Multi-granularity semantic feature modeling. We propose a scene graph based multi-granularity semantic information preservation model. This model fully mines more fine-grained and coarse-grained semantic information within images and texts by integrating global semantic information and scene graph semantic relations, which can effectively narrow the low-level features with higher-level semantic gaps and provide a good foundation for hash encoding learning.
Comprehensive similarity preservation. We propose a triplet loss to reduce the heterogeneity between modalities in cross-modal representation learning and design a reconstruction loss to better capture feature representation and similarity measures within media types.
Direct Hash Learning. We propose a direct learning method for hash codes that reduces quantization loss and information loss caused by the inability to capture nonlinear semantic information.
Relate Work
A. Cross-Modal Retrieval
The motivation for cross-modal retrieval stems from the inherent heterogeneity of multimedia data and the limitations of traditional unimodal retrieval methods [10]. For example, text-based retrieval methods may not be able to capture the rich visual content in images or videos. By integrating multiple modalities, cross-modal retrieval helps to represent information more comprehensively and accurately, thereby improving the overall retrieval performance [11]. Figure 1 shows a basic schematic diagram of cross-modal retrieval.

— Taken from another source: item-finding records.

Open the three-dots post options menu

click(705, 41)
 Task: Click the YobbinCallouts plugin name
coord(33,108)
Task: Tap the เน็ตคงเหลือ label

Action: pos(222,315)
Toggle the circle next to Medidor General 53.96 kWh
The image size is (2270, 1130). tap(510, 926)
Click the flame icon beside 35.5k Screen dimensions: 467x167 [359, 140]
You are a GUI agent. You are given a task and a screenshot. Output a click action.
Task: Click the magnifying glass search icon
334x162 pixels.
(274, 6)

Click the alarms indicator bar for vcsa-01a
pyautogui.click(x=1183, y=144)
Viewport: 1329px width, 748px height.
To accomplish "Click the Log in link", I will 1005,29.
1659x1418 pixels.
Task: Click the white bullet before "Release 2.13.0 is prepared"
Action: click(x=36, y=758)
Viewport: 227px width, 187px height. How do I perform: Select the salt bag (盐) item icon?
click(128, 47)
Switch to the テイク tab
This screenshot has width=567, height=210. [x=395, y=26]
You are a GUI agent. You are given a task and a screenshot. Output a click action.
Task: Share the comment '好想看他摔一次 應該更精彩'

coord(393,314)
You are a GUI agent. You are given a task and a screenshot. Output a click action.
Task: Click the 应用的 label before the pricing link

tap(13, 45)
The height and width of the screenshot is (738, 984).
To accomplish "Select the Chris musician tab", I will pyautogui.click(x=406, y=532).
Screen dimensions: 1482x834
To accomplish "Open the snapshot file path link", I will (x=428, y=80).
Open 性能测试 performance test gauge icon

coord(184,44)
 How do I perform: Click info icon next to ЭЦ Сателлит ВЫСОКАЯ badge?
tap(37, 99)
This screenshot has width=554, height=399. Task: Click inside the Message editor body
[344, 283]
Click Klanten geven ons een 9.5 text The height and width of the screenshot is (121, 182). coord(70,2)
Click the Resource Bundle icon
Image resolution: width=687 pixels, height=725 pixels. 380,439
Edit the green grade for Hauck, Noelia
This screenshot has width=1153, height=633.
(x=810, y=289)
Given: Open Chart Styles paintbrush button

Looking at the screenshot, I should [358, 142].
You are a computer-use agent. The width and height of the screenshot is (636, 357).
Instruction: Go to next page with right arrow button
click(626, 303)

The supervised cross-modal hash method is one of the most common types of cross-modal retrieval technique. In the past decade, many important approaches have been proposed and have achieved good retrieval performance. Kumar et al. [12] constructed a set of hash functions for multimodal data and transformed the hash function learning problem into a solvable eigenvalue problem using a new relaxation method. Liu et al. [13] proposed a flexible collaborative matrix decomposition hash algorithm (FS-CMFH) for efficient cross-modal retrieval that utilizes label consistency between different modalities to preserve semantic information within and between modalities in the common latent semantic representation space. Wang et al. [14] proposed a label consistency matrix decomposition hash method that maps heterogeneous data to a latent semantic representation space, in which multimodal data from the same category share the same feature representation. Jiang et al. [15] initially introduced a cross-modal hash model grounded in deep neural networks, amalgamating multimodal feature and hash learning within a single model. Yang et al. [16] integrated different types of paired constraints using a deep model to enhance the similarity measurement of hash codes from both intra-modal and inter-modal perspectives. Deng et al. [17] formulated a deep hash (TDH) using triplets as supervised information to foster semantic connections among cross-modal instances. The supervised hash method based on the deep learning model not only has strong nonlinear semantic representation ability, but also achieves end-to-end semantic feature learning and hash code generation, substantially enhancing cross-modal hash retrieval accuracy.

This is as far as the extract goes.